* _Task directions_
Copy the lines between the one containing "has height=870, width=1594." and the one containing "(231, 441).", inclusive, leaving out the pictures.

* _Saved entries_
· · · ·

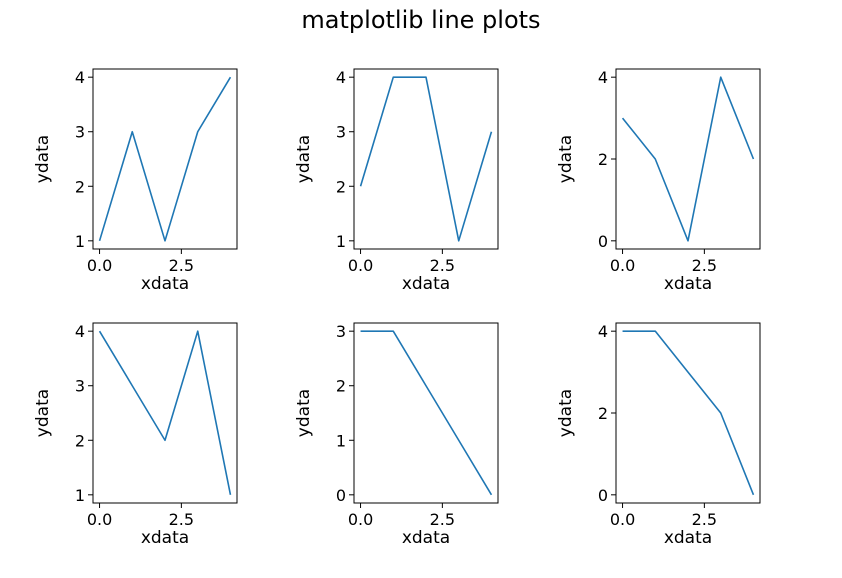 This screenshot has width=842, height=578. I want to click on subplot-6: 0.0 2.5 0 2 4 xdata ydata, so click(658, 435).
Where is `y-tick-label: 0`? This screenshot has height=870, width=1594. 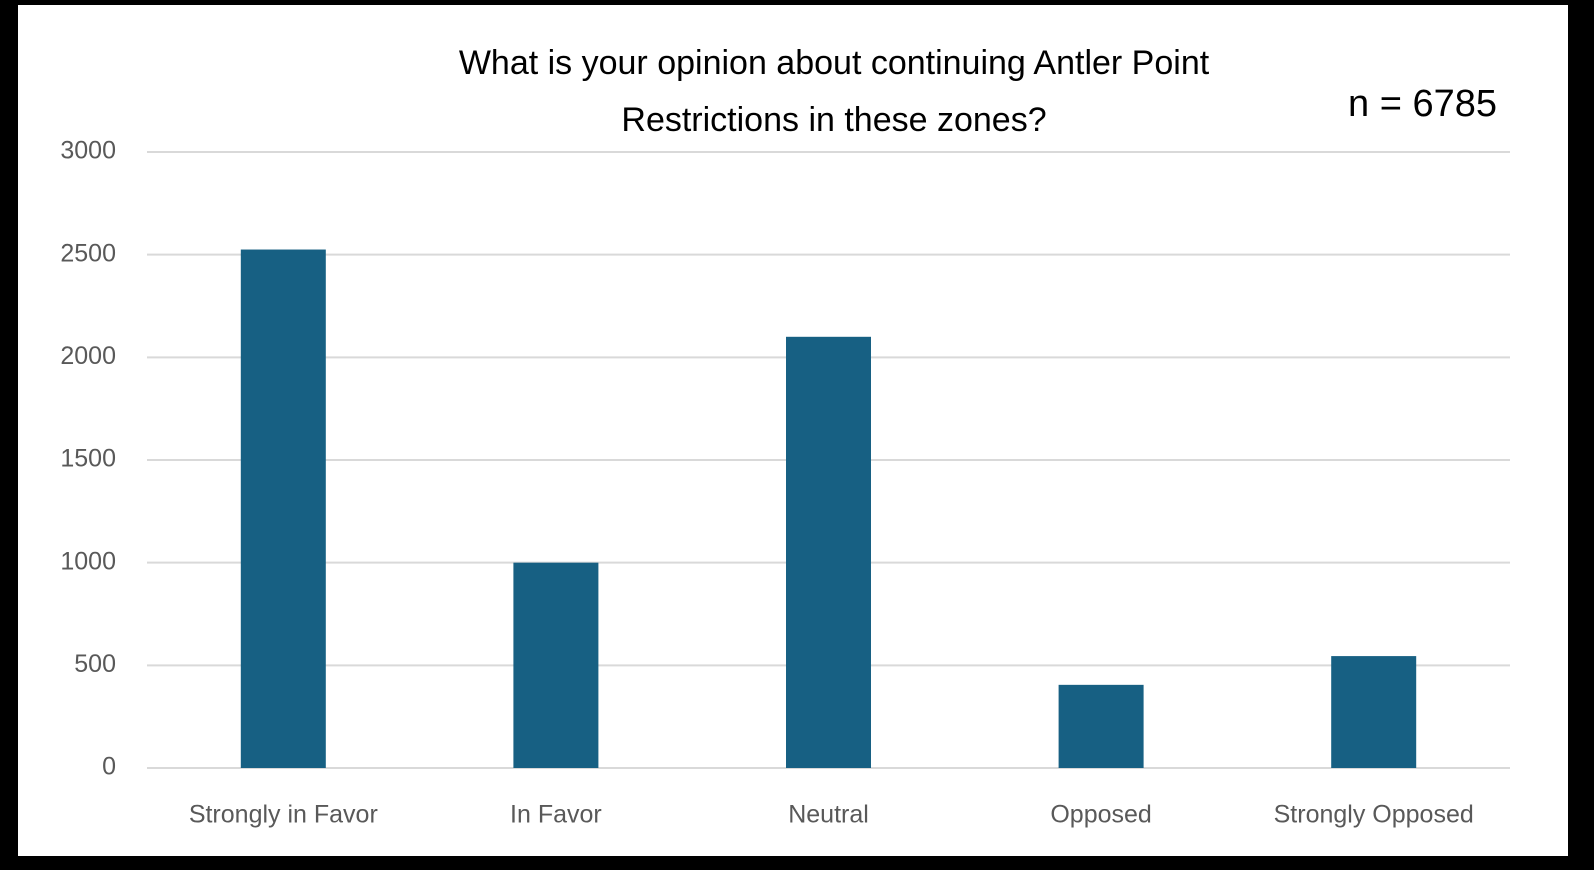
y-tick-label: 0 is located at coordinates (109, 767).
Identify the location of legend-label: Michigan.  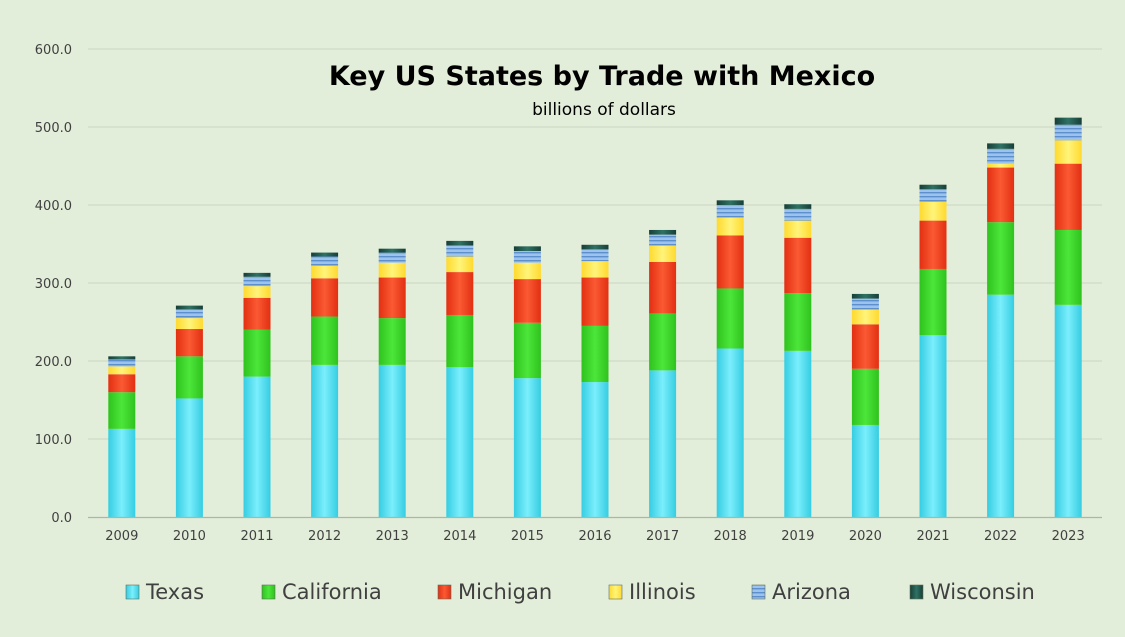
(505, 592).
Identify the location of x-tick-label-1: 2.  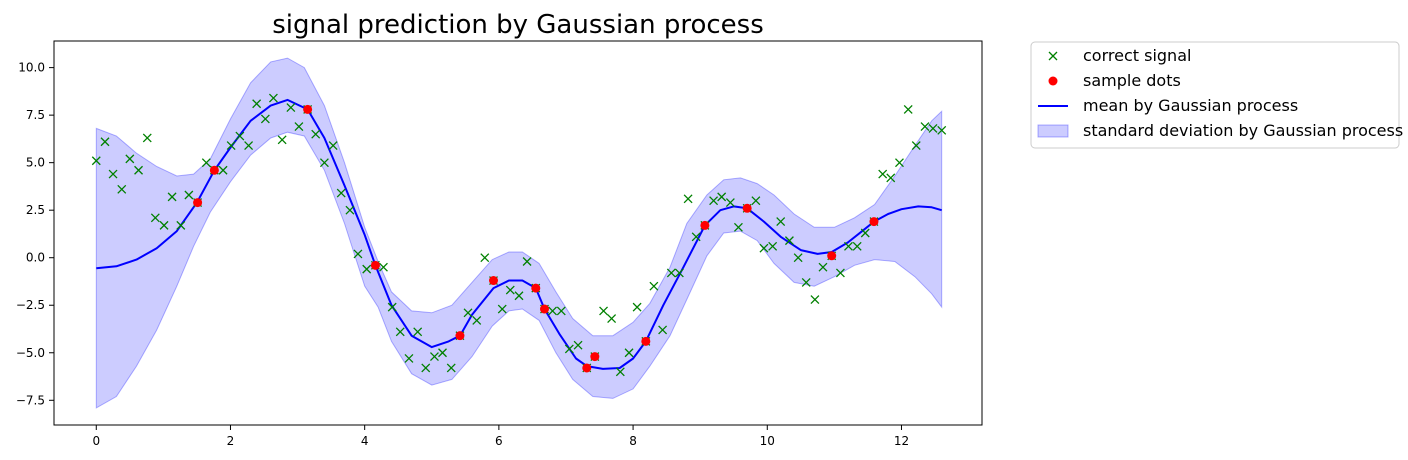
(231, 441).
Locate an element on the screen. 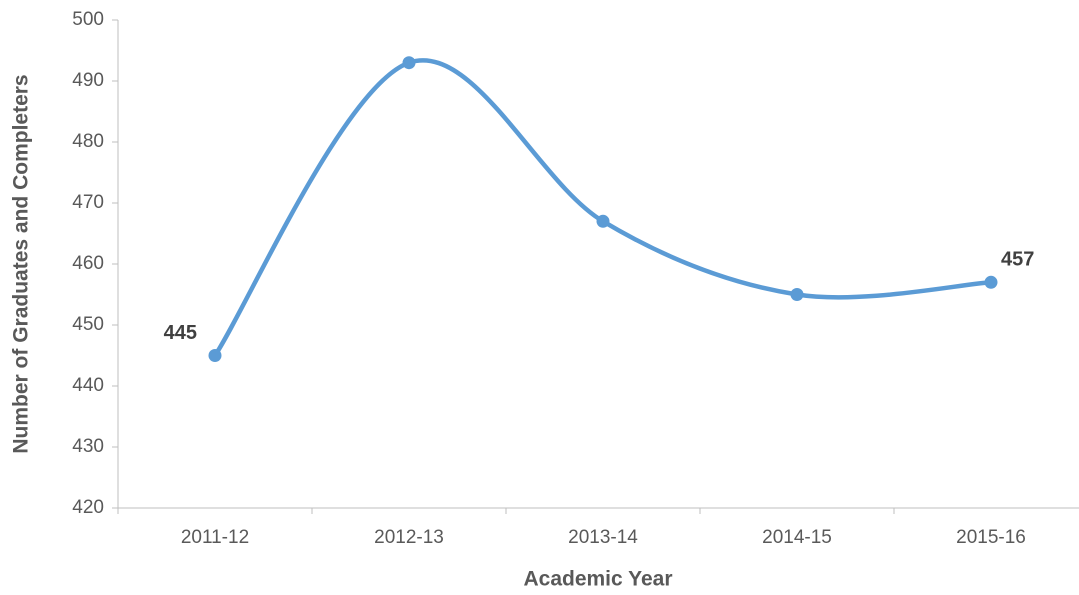 This screenshot has height=595, width=1079. x-tick-label: 2013-14 is located at coordinates (603, 538).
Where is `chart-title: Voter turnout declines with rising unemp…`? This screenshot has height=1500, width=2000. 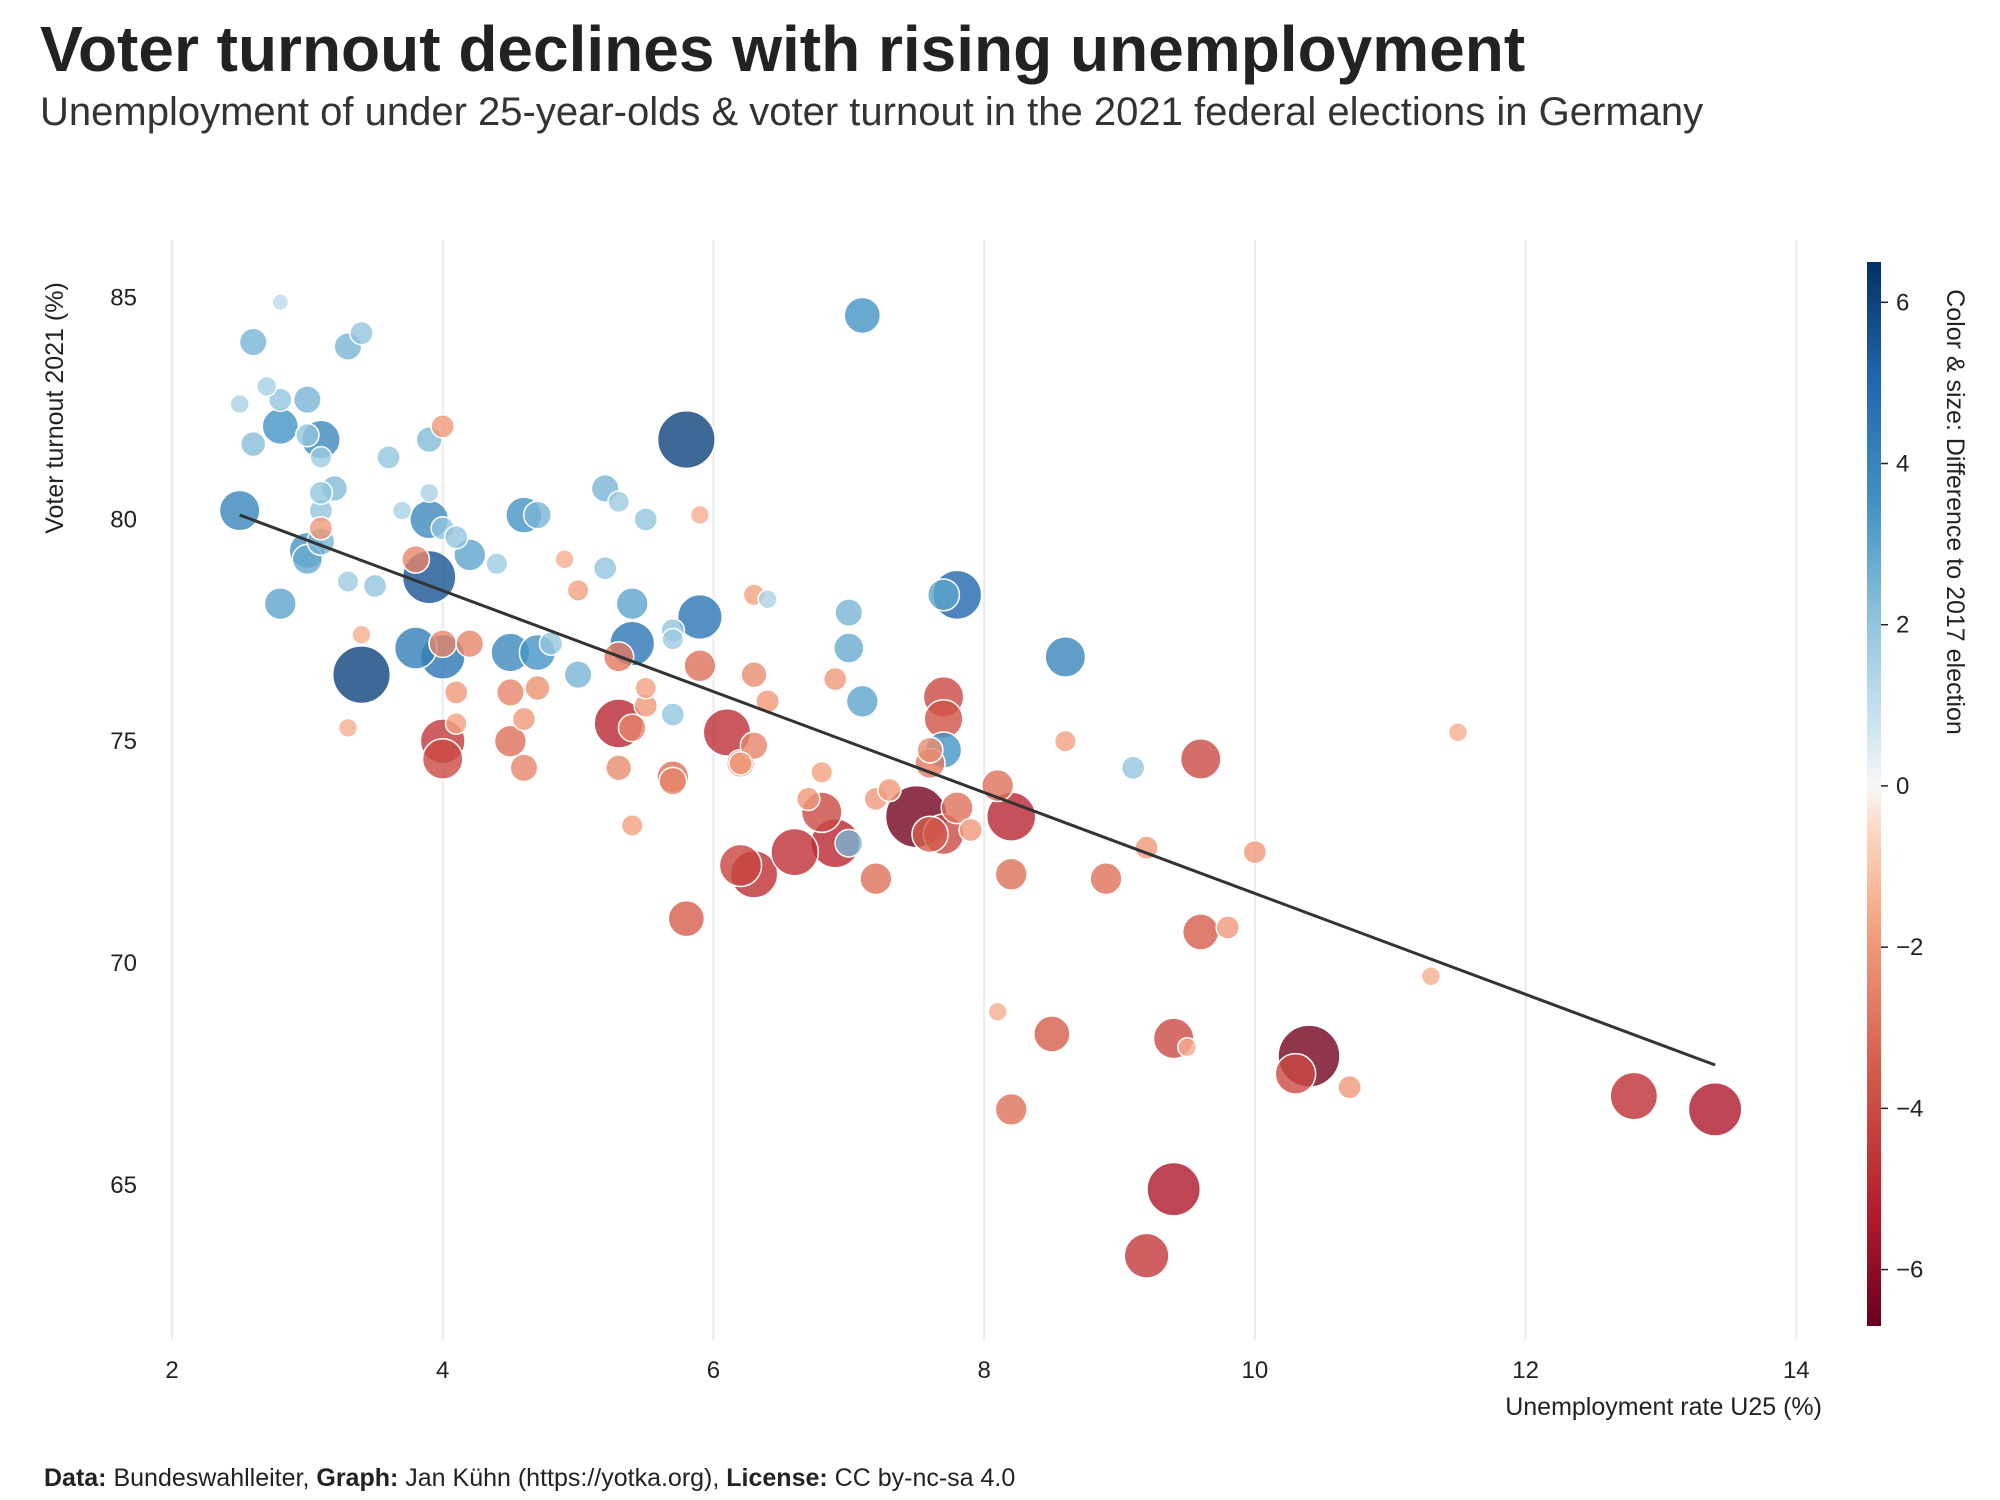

· · · ·

* _Response box_
Where is `y-tick-label: 0`? This screenshot has height=870, width=1594. 
y-tick-label: 0 is located at coordinates (109, 767).
Identify the location of legend-label: Michigan.  
(505, 592).
Identify the location of x-tick-label-1: 2.  
(231, 441).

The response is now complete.